Exercise instructions:
Every line from the one holding "Add Greek translation" through the final line of the entries is to be reproduced exactly, and no other line.

[Collected data entries]

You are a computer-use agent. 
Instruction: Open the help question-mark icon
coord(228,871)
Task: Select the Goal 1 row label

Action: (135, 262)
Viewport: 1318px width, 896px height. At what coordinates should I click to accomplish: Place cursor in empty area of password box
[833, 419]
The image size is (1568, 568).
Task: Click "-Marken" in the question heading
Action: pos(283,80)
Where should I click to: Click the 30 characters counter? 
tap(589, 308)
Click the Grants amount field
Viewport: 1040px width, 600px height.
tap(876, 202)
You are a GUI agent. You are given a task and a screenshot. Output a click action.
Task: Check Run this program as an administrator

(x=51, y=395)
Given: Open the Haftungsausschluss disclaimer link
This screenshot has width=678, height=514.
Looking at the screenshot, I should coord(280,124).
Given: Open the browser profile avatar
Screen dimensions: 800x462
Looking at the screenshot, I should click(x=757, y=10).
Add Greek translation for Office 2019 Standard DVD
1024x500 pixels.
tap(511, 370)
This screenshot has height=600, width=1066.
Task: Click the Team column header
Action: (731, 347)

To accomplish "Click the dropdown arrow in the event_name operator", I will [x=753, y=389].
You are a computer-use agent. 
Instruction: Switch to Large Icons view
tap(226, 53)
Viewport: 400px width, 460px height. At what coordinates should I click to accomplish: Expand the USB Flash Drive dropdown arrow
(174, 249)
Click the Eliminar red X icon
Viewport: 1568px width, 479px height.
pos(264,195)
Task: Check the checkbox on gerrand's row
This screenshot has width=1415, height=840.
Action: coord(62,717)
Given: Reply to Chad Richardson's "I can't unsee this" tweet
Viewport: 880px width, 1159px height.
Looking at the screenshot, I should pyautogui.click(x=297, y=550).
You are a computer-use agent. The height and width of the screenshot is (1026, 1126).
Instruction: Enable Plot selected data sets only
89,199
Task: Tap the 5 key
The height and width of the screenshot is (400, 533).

Response:
Add Greek translation for Office 2019 Standard DVD
1024x500 pixels.
tap(511, 370)
This screenshot has height=600, width=1066.
Task: Click the Team column header
Action: (731, 347)

To accomplish "Click the dropdown arrow in the event_name operator", I will [x=753, y=389].
You are a computer-use agent. 
Instruction: Switch to Large Icons view
tap(226, 53)
Viewport: 400px width, 460px height. At what coordinates should I click to accomplish: Expand the USB Flash Drive dropdown arrow
(174, 249)
Click the Eliminar red X icon
Viewport: 1568px width, 479px height.
pos(264,195)
Task: Check the checkbox on gerrand's row
This screenshot has width=1415, height=840.
Action: coord(62,717)
Given: Reply to Chad Richardson's "I can't unsee this" tweet
Viewport: 880px width, 1159px height.
Looking at the screenshot, I should pyautogui.click(x=297, y=550).
You are a computer-use agent. The height and width of the screenshot is (1026, 1126).
Instruction: Enable Plot selected data sets only
89,199
Task: Tap the 5 key
The height and width of the screenshot is (400, 533).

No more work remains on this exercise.